◆ Your instructions ◆
In the entries, find all lines that hold the word "Toggle" and copy them.

Records drawn from a dataset:

———

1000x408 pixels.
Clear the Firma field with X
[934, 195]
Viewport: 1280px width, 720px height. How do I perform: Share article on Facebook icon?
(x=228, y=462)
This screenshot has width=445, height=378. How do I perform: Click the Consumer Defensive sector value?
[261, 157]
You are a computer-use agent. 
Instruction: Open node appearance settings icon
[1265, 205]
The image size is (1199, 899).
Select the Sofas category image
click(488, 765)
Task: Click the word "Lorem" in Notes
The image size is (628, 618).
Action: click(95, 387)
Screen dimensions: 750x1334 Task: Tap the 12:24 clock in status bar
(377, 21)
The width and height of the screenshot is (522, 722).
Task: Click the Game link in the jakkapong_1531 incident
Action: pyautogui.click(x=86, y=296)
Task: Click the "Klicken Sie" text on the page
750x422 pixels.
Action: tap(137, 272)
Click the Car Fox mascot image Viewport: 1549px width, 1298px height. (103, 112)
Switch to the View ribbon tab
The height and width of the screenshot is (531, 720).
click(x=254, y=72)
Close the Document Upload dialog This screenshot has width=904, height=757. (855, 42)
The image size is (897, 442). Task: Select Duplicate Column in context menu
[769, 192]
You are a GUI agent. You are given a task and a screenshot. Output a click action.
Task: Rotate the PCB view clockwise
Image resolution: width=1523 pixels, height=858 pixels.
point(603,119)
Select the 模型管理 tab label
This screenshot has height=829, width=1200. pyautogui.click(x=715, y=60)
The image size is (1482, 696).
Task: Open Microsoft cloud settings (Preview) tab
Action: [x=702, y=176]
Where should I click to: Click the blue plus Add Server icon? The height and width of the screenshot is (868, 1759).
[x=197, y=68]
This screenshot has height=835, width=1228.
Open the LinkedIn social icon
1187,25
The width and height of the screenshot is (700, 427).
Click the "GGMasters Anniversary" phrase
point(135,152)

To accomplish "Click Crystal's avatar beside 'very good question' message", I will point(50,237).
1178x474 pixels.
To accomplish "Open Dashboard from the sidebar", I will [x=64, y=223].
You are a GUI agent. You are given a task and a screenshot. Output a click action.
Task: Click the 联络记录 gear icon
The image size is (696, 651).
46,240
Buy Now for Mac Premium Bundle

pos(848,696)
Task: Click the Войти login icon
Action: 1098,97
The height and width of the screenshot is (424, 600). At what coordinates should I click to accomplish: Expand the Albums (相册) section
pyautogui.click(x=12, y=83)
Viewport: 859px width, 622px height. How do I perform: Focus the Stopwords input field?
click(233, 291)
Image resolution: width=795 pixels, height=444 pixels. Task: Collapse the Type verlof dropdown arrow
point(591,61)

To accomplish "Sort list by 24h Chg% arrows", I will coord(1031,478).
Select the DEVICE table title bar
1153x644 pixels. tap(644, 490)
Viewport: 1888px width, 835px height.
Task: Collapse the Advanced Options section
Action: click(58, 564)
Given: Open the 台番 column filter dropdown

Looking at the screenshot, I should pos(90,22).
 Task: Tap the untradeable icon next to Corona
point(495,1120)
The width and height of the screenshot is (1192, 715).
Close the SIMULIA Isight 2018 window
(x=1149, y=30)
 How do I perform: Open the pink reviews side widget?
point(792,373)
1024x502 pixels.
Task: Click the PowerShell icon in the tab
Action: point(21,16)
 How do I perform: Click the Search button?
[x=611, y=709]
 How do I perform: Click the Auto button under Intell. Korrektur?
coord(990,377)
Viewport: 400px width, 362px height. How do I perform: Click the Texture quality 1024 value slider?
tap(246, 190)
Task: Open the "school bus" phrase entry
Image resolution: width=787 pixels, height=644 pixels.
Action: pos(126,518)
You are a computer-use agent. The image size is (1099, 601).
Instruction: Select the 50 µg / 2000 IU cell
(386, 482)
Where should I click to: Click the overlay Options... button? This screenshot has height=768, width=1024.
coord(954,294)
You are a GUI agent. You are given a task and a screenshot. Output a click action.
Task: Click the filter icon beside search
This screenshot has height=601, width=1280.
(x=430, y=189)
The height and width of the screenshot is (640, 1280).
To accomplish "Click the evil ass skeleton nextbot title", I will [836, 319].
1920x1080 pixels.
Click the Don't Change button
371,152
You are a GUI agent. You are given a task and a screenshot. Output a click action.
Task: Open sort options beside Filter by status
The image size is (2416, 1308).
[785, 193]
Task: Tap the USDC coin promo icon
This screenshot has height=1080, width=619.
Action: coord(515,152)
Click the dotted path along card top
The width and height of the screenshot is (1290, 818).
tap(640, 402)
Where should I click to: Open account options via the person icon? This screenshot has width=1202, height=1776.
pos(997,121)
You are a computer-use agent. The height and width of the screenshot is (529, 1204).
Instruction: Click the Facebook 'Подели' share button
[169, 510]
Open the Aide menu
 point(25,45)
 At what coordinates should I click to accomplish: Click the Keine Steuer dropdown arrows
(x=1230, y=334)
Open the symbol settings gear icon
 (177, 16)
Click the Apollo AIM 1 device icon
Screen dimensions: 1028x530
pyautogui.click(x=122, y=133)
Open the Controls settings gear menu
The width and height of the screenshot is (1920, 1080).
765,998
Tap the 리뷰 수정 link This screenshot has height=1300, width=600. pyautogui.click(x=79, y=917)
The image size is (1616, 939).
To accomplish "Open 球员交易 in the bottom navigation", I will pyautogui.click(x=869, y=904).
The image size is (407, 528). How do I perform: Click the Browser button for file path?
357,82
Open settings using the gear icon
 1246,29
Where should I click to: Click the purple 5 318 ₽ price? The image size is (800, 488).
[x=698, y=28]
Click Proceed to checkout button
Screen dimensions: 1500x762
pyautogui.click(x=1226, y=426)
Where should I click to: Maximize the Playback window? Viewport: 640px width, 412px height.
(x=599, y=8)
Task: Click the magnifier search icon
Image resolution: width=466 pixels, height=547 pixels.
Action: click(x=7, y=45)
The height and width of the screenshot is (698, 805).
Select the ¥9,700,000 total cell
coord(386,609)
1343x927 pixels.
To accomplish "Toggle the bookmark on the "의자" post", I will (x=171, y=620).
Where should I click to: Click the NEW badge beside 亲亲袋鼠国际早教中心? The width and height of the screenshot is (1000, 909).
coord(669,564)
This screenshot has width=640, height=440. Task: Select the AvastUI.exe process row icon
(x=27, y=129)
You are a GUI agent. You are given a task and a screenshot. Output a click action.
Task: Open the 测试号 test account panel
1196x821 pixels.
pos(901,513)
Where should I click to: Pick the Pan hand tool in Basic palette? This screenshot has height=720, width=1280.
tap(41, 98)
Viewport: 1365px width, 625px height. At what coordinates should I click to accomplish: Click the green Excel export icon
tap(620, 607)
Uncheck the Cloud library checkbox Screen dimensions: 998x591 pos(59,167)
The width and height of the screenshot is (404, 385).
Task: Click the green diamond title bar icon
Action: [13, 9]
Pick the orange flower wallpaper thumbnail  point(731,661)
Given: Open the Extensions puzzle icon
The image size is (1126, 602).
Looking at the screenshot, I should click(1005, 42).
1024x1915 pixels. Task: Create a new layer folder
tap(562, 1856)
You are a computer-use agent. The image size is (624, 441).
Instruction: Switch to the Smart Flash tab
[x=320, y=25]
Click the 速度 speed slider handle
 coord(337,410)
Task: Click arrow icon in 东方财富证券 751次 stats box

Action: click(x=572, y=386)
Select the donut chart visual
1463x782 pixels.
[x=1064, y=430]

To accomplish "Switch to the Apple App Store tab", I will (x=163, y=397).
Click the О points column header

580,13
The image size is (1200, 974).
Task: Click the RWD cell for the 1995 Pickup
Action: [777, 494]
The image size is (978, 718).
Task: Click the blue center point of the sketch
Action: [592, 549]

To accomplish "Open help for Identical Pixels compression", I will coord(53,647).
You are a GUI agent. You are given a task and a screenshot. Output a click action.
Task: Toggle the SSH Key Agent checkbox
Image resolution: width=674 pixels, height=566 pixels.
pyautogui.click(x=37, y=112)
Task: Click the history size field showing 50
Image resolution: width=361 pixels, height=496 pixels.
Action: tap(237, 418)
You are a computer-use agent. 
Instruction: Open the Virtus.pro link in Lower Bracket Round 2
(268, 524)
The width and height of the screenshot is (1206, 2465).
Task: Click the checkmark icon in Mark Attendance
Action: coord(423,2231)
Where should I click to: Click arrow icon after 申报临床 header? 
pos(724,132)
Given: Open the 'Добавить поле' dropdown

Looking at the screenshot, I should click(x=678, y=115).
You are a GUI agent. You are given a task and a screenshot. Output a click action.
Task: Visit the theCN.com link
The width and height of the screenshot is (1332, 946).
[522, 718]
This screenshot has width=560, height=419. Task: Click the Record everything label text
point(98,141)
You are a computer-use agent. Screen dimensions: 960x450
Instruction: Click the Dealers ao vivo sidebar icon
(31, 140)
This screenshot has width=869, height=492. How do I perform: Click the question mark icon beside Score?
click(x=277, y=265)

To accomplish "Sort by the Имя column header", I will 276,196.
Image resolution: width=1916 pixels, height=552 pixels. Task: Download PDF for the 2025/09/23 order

———

◆ Answer to this exercise ◆
To accomplish "Toggle the bookmark on the "의자" post", I will (x=171, y=620).
Task: Toggle the SSH Key Agent checkbox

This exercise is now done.